Friday, 11 September 2015

Vanessa and Her Sister by Priya Parmar

The Bloomsbury Group are credited with having a huge influence on literature, social thought, aesthetics and economics. Priya Parmar delves into the origins of the group with her fictional diary of Vanessa Bell, a well-known painter in her own right, but perhaps more famous for being Virginia Woolf’s sister.

Before marrying, the two young women shared a house in Bloomsbury, London, with their brothers Thoby and Adrian Stephen, where the boys invited their clever Cambridge friends for soirees every Thursday. This was the early 1900s, so these late nights spent changing the world and no chaperones were considered shocking for the time. Among the characters Parmar treats us with are Lytton Strachey, Ottoline Morrell and Roger Fry.

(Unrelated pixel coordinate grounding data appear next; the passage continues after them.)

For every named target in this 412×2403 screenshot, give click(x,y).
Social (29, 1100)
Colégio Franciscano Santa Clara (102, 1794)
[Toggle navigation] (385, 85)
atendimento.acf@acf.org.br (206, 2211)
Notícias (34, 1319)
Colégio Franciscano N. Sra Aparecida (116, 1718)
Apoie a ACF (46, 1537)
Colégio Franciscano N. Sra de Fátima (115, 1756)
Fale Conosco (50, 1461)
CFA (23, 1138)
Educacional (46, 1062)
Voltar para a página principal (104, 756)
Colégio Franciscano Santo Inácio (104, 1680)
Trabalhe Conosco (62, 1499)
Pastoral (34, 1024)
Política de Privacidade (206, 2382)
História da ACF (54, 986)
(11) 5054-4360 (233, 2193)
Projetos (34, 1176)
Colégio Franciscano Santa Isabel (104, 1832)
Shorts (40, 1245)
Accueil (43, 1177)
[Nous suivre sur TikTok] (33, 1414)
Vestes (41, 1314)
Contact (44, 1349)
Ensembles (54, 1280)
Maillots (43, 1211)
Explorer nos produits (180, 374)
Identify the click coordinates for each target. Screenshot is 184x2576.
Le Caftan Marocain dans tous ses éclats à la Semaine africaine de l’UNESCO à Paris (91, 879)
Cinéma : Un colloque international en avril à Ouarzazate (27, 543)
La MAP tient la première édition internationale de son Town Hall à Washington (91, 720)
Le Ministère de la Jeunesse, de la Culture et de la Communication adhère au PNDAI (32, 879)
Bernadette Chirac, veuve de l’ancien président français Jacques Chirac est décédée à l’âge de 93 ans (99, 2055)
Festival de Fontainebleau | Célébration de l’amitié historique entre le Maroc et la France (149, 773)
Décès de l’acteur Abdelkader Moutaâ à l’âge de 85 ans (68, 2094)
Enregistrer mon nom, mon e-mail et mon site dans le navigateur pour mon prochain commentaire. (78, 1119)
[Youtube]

But more interestingly, this is a view of the relationship between two sisters. As the eldest, Vanessa looks after the family accounts and worries about Virginia who is prone to mental breakdowns. When Vanessa is courted by Clive Bell, Virginia becomes so jealous she schemes to create a rift in the couple's relationship.

Stories written in diary format don’t always grab me, but this one just hummed along and I couldn’t put it down. Vanessa is such a sympathetic character and what a fascinating bunch the Bloomsbury Group were. Mingled with Vanessa’s diary entries are witty letters between Strachey and Leonard Woolf, telegrams and assorted correspondence.

Parmar has done a lot of research to imagine Vanessa Bell’s voice and her feelings for her charismatic but difficult sister. She allows her character to grow and change as events affect her to make a compelling and intriguing read.